Unfortunately, development on Adrian’s fdupes had, for all practical purposes, ground to a halt. From June 2014 to July 2015, the only significant functional changes to the code have been modification to compile on Mac OS X. The code’s stagnant nature has definitely shown itself in real-world tests; in February 2015, Eliseo Papa published “What is the fastest way to find duplicate pictures?” which contains benchmarks of 15 duplicate file finders (including an early version of my fork which we’ll ignore for the moment) that places the original fdupes dead last in operational speed and shows it to be heavily CPU-bound rather than I/O-bound. In fact, Eliseo’s tests say that fdupes takes a minimum of 11 times longer to run than 13 of the other duplicate file finders in the benchmark!

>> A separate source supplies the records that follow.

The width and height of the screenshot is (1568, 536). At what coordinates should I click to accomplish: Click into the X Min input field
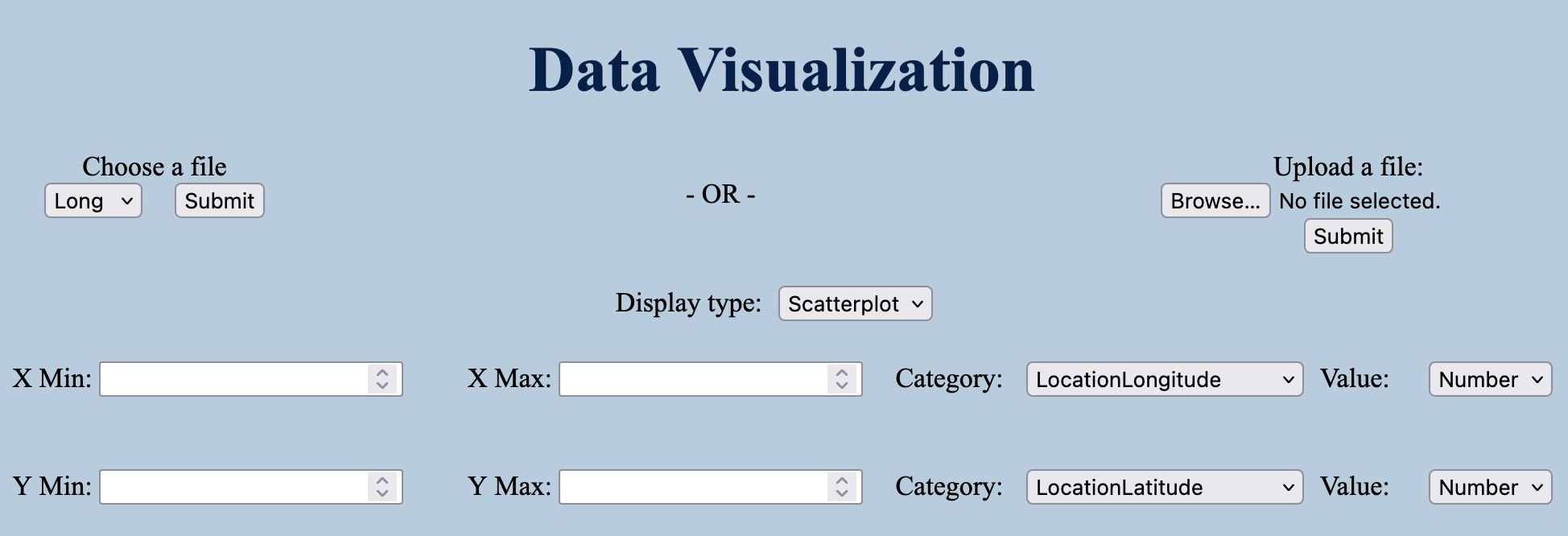pyautogui.click(x=233, y=380)
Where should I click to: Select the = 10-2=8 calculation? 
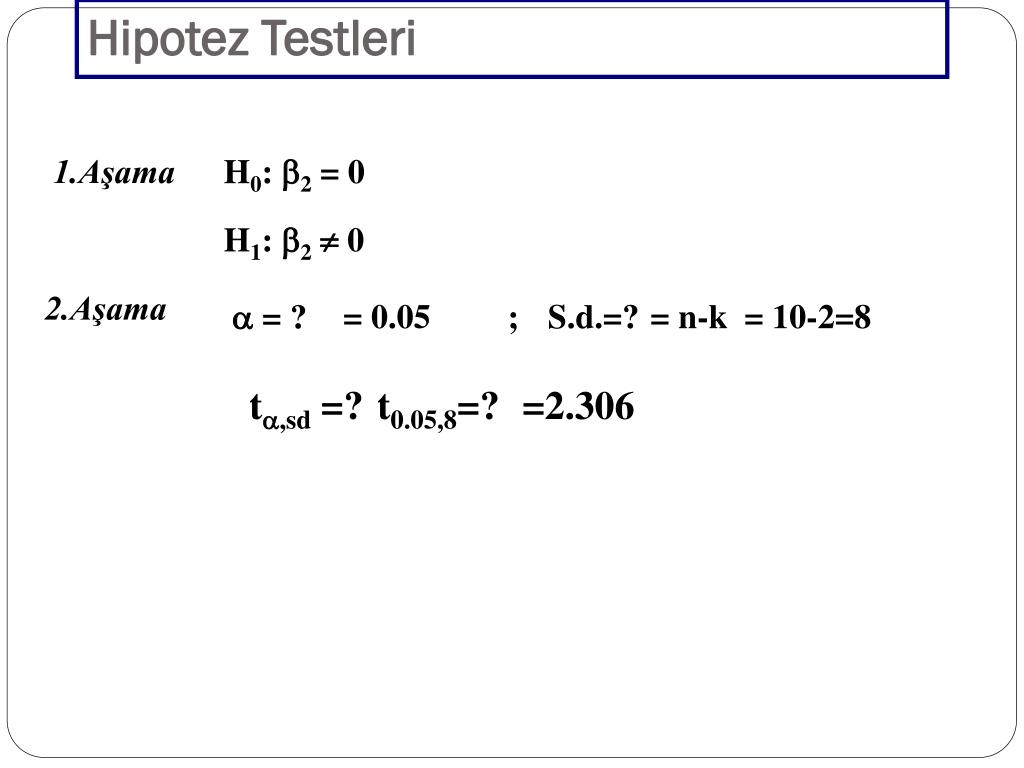click(807, 318)
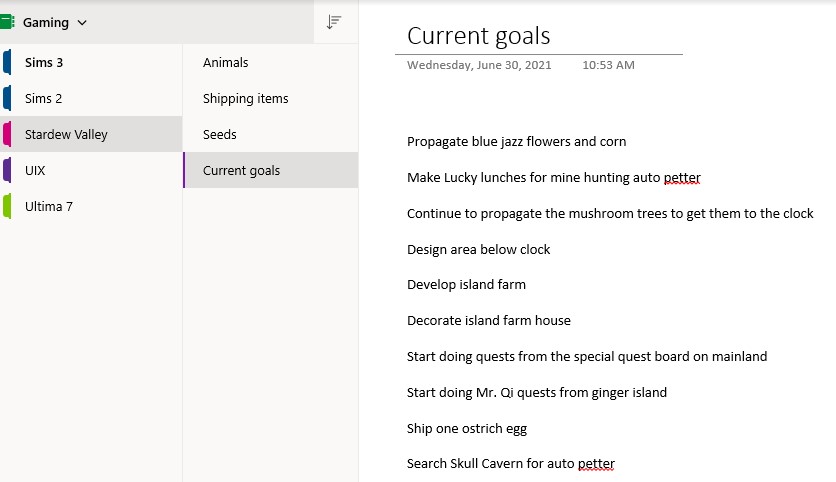The width and height of the screenshot is (836, 482).
Task: Click the blue Sims 2 section icon
Action: [7, 98]
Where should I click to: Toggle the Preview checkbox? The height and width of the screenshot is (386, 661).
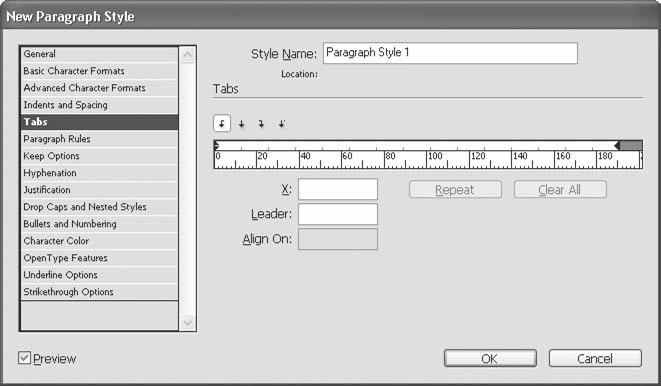24,358
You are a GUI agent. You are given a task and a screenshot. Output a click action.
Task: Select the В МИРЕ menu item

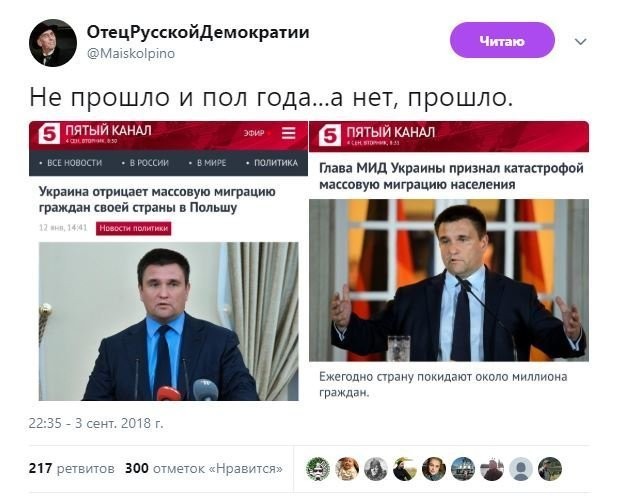click(208, 163)
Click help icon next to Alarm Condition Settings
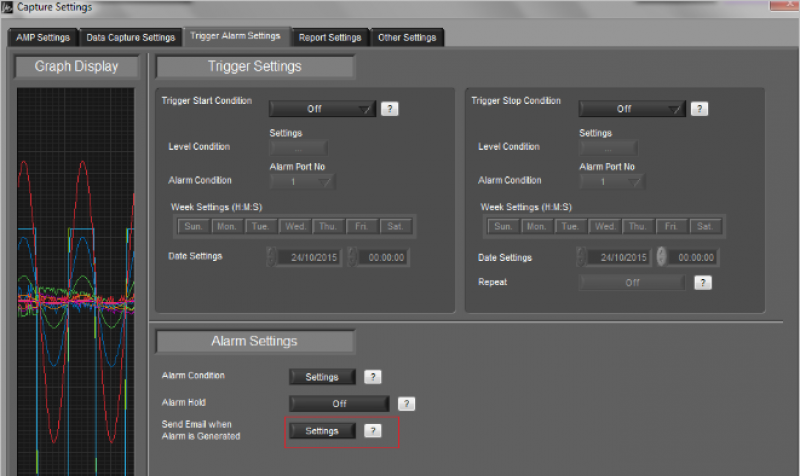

As a heavy user of the program on fairly large data sets, I had noticed the poor performance of the software and became curious as to why it was so slow for a tool that should simply be comparing pairs of files. After inspecting the code base, I found a number of huge performance killers:

  1. Tons of time was wasted waiting on progress to print to the terminal
  2. Many performance-boosting C features weren’t used (static, inline, etc)
  3. A couple of one-line functions were very “hot,” adding heavy call overhead
  4. Using MD5 for file hashes was slower than other hash functions
  5. Storing MD5 hashes as strings instead of binary data was inefficient
  6. A “secure” hash like MD5 isn’t needed; matches get checked byte-for-byte

 

I submitted a pull request to the fdupes repository which solved these problems in December 2014. Nothing from the pull request was discussed on Github and none of the fixes were incorporated into fdupes. I emailed Adrian to discuss my changes with him directly and there was some interest in certain changes, but in the end nothing was changed and my emails became one-way.

It seemed that fdupes development was doomed to stagnation.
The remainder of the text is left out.